Layanan Cloudflare mengalami gangguan besar pada 18 November 2025, menyebabkan jutaan situs di seluruh dunia, termasuk X dan ChatGPT, tidak dapat diakses selama sekitar tiga jam. Perusahaan mengonfirmasi bahwa masalah ini disebabkan oleh bug lama yang terpicu perubahan konfigurasi rutin, bukan serangan siber. Cloudflare meminta maaf atas dampaknya terhadap pelanggan global.
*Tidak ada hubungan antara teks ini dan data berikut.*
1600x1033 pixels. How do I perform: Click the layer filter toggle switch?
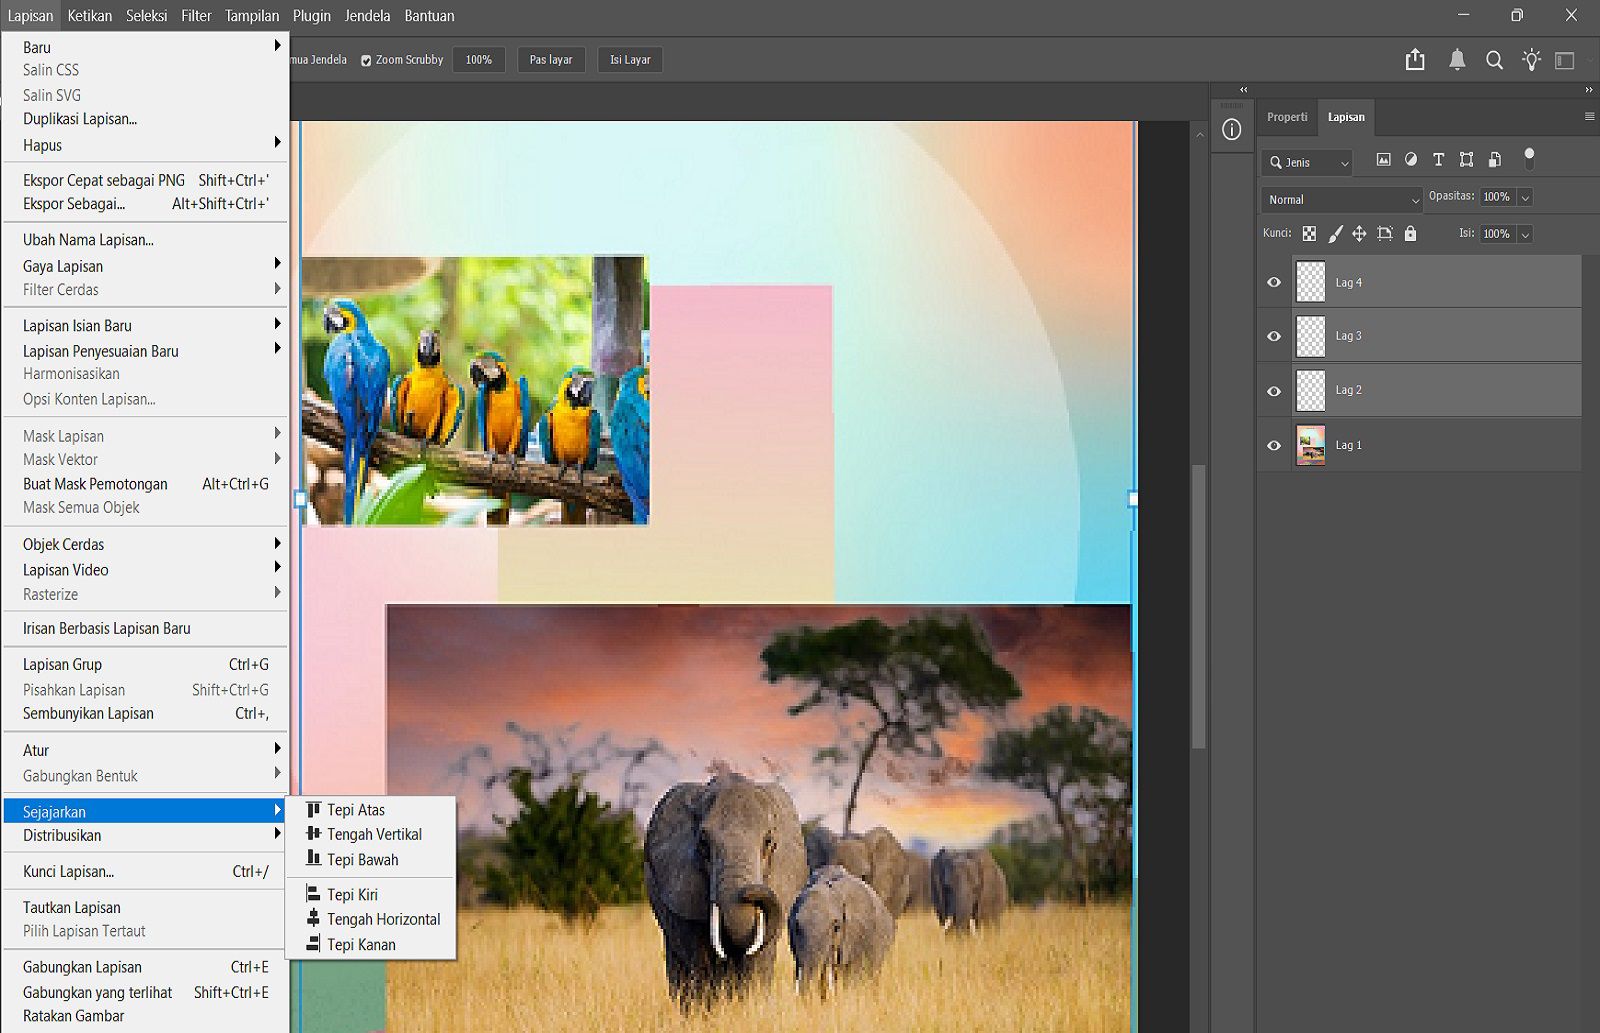1529,158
Gangguan dimulai sekitar pukul 06.20 pagi waktu setempat di Amerika Serikat pada Selasa, 18 November 2025, ketika Cloudflare mendeteksi lalu lintas tidak biasa pada salah satu layanannya. Sekitar 30 menit kemudian, perusahaan mempublikasikan status di situs resminya, menyebutkan penurunan layanan internal. Layanan pulih sekitar pukul 09.30 pagi setelah berlangsung selama tiga jam, meskipun beberapa situs seperti X, ChatGPT, Spotify, dan Down Detector sempat muncul kembali sebelum tumbang lagi.
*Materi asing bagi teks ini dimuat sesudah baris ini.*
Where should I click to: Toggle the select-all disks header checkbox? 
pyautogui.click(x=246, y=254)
Cloudflare, perusahaan infrastruktur internet berbasis di San Francisco yang didirikan pada 2009 oleh Matthew Prince, Lee Holloway, dan Michelle Zatlyn, menyediakan layanan seperti Content Delivery Network (CDN) untuk mempercepat akses, perlindungan dari serangan DDoS, Web Application Firewall (WAF), DNS 1.1.1.1, dan enkripsi SSL/TLS. Jaringan mereka mencakup ratusan pusat data global yang memproses miliaran permintaan harian.
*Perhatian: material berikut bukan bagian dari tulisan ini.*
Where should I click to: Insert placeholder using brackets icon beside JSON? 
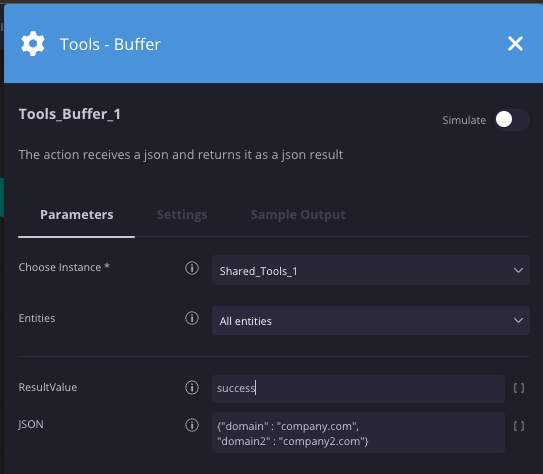(519, 426)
Penyebab gangguan adalah berkas konfigurasi otomatis untuk mengelola lalu lintas ancaman yang tumbuh melebihi ukuran diharapkan, memicu kerusakan pada perangkat lunak. Seorang juru bicara Cloudflare menegaskan, "Tidak ada bukti bahwa ini merupakan hasil serangan atau disebabkan oleh aktivitas jahat." Chief Technology Officer Dane Knecht mengakui kegagalan dalam unggahan di X: "Hari ini kami gagal melayani pelanggan... Saya meminta maaf atas dampak yang terjadi." Ia menjelaskan bug lama di layanan mitigasi bot yang crash setelah perubahan konfigurasi rutin, menyebabkan penurunan kinerja jaringan.
Cloudflare berjanji berbagi penjelasan lengkap melalui blog resminya dan melakukan perbaikan untuk mencegah kejadian serupa. Insiden ini menyoroti ketergantungan internet global pada infrastruktur seperti Cloudflare, di mana satu kegagalan dapat memicu efek domino luas. Gangguan bertepatan dengan pemeliharaan terjadwal di pusat data Atlanta dan Los Angeles, meskipun belum dikonfirmasi keterkaitannya.